La congiuntura globale, dopo le tensioni sui mercati del primo trimestre che non hanno trovato riscontro nell’economia reale, secondo Gregorio De Felice, chief economist di Intesa San Paolo, si presenta così: crescita mondiale attorno al 3%, inflazione che resterà ancora bassa, politiche monetarie accomodanti “perché il mondo a tassi zero o negativi ce lo porteremo dietro per almeno 3-4 anni”; politiche fiscali neutrali: “solo nell’Eurozona c’è qualche spazio di flessibilità”; il tutto però in mezzo a forti rischi geopolitici, non solo terrorismo (Brexit prima di tutto). In questa cornice, non mancano gli elementi positivi: i bassi tassi, la ripresa dell’occupazione, il minor prezzo del petrolio che per l’Italia vale 8-9 miliardi di maggiori risorse per le famiglie. “Il vero contributo alla crescita è legato ai consumi”, sostiene De Felice.

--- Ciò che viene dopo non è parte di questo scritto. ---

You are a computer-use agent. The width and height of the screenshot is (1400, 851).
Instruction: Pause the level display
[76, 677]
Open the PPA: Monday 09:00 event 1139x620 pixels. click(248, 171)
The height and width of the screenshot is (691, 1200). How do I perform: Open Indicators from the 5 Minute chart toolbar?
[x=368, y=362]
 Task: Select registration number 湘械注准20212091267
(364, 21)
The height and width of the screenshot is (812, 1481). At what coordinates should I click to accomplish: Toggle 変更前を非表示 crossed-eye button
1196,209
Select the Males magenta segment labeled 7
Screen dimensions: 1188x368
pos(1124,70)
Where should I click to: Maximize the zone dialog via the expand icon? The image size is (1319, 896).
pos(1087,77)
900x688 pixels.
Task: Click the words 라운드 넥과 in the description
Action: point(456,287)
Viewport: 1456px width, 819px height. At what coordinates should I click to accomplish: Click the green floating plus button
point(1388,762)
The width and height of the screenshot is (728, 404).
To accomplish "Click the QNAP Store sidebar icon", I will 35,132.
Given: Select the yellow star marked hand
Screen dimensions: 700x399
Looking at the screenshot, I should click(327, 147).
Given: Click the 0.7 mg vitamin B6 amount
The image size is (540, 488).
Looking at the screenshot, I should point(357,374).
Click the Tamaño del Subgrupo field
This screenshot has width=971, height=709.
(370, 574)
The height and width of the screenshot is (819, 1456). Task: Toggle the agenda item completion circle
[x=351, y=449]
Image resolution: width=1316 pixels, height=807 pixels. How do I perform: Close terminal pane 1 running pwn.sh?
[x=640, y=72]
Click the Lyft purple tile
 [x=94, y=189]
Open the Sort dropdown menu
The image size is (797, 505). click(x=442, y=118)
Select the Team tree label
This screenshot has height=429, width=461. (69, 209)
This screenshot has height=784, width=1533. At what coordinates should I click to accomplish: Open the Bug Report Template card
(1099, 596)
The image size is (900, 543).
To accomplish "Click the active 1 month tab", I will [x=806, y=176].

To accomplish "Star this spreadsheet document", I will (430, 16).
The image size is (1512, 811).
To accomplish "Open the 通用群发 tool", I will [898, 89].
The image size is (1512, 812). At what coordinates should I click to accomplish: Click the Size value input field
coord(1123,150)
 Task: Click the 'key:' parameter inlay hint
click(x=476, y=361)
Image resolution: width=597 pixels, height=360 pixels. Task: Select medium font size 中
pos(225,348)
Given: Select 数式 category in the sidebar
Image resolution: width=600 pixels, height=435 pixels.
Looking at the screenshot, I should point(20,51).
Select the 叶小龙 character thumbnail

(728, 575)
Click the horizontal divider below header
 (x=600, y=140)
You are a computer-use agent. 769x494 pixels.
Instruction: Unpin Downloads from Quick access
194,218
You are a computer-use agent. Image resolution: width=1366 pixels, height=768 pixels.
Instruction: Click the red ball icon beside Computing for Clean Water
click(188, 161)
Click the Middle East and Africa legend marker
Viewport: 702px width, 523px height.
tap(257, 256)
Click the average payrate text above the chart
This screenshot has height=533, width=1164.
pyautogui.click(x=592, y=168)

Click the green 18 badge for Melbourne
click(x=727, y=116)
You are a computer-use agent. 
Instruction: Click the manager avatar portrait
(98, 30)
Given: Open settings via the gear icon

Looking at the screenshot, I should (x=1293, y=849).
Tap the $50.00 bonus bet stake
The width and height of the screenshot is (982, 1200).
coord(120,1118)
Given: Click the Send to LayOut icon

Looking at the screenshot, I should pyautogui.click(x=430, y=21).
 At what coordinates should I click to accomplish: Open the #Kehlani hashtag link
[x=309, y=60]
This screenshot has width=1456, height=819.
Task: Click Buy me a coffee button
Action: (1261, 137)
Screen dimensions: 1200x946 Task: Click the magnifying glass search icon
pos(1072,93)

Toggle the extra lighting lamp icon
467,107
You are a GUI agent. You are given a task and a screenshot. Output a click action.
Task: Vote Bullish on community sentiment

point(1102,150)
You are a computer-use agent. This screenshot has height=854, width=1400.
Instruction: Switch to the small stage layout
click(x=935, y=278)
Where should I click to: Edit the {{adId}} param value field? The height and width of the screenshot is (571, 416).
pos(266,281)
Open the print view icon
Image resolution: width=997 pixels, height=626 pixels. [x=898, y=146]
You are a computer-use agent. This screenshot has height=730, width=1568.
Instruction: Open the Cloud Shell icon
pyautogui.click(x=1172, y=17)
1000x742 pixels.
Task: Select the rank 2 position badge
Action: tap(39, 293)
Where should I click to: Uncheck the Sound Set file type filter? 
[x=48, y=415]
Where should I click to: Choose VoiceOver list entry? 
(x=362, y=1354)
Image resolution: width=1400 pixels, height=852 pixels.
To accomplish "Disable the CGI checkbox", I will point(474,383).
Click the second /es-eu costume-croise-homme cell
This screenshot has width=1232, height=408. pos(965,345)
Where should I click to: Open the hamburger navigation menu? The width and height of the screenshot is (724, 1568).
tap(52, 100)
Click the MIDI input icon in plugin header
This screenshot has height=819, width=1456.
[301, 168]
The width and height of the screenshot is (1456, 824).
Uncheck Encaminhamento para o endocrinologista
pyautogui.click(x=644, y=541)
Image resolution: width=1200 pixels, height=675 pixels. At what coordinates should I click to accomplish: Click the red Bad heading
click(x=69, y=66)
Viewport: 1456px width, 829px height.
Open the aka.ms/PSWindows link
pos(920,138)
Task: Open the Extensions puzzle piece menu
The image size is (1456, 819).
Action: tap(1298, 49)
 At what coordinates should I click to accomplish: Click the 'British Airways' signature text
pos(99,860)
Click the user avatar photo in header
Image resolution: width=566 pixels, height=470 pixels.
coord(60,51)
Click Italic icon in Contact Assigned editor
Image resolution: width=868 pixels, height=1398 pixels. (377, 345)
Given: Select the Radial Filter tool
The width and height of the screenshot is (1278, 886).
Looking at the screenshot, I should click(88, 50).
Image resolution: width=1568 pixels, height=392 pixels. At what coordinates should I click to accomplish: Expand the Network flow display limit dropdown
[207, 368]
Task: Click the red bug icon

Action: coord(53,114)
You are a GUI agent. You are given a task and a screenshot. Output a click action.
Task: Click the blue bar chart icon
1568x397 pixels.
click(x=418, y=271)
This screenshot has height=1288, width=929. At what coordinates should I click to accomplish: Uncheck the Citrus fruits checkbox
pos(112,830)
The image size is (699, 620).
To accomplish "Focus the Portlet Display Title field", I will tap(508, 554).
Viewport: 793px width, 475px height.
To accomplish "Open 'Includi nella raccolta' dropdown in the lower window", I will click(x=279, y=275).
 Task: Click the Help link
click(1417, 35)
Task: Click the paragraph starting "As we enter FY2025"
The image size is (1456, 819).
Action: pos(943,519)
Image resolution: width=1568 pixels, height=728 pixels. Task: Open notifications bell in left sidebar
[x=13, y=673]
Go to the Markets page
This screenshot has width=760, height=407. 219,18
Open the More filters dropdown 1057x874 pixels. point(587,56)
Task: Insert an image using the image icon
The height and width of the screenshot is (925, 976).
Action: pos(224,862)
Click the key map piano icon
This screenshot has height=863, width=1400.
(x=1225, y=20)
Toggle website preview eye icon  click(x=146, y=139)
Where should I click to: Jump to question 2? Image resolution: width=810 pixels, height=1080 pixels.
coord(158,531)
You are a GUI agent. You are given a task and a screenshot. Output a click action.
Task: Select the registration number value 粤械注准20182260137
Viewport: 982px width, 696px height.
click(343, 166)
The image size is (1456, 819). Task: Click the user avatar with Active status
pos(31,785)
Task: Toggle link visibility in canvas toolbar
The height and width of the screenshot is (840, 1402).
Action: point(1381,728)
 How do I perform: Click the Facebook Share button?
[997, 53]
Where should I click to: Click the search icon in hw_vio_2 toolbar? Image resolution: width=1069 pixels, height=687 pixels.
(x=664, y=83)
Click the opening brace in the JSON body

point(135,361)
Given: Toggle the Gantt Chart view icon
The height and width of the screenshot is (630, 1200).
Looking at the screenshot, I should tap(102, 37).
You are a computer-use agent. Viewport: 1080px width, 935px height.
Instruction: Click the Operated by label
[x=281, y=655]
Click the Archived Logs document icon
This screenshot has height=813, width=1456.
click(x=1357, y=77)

Per l’Eurozona lo scenario è favorevole, ma è improbabile un’accelerazione della crescita: a condizionare il caso è il fatto che “negli ultimi anni abbiamo rinunciato ad adottare una politica fiscale anticiclica. Ma non si è mai visto un’economia risorgere con la sola politica monetaria senza il contributo di un’adeguata politica fiscale”. Per l’Italia, infine, “l’anello mancante” della ripresa consiste negli investimenti delle imprese, specie in macchinari e attrezzature che si sono contratti in 3 dei 4 trimestri del 2015. Perché gli investimenti non ripartono?
“Gli imprenditori non si lamentano più della pressione fisale, ma è diffusa la sensazione che in questo Paese è difficile fare impresa”, nota De Felice. Per l’Italia la previsione per il 2016 (e il 2017) è di una crescita attorno all’1,2% trainata dalla domanda interna, con rischi di revisione al ribasso, inflazione pari a zero, investimenti +2% (“è un’inversione di tendenza ma è pochissimo”).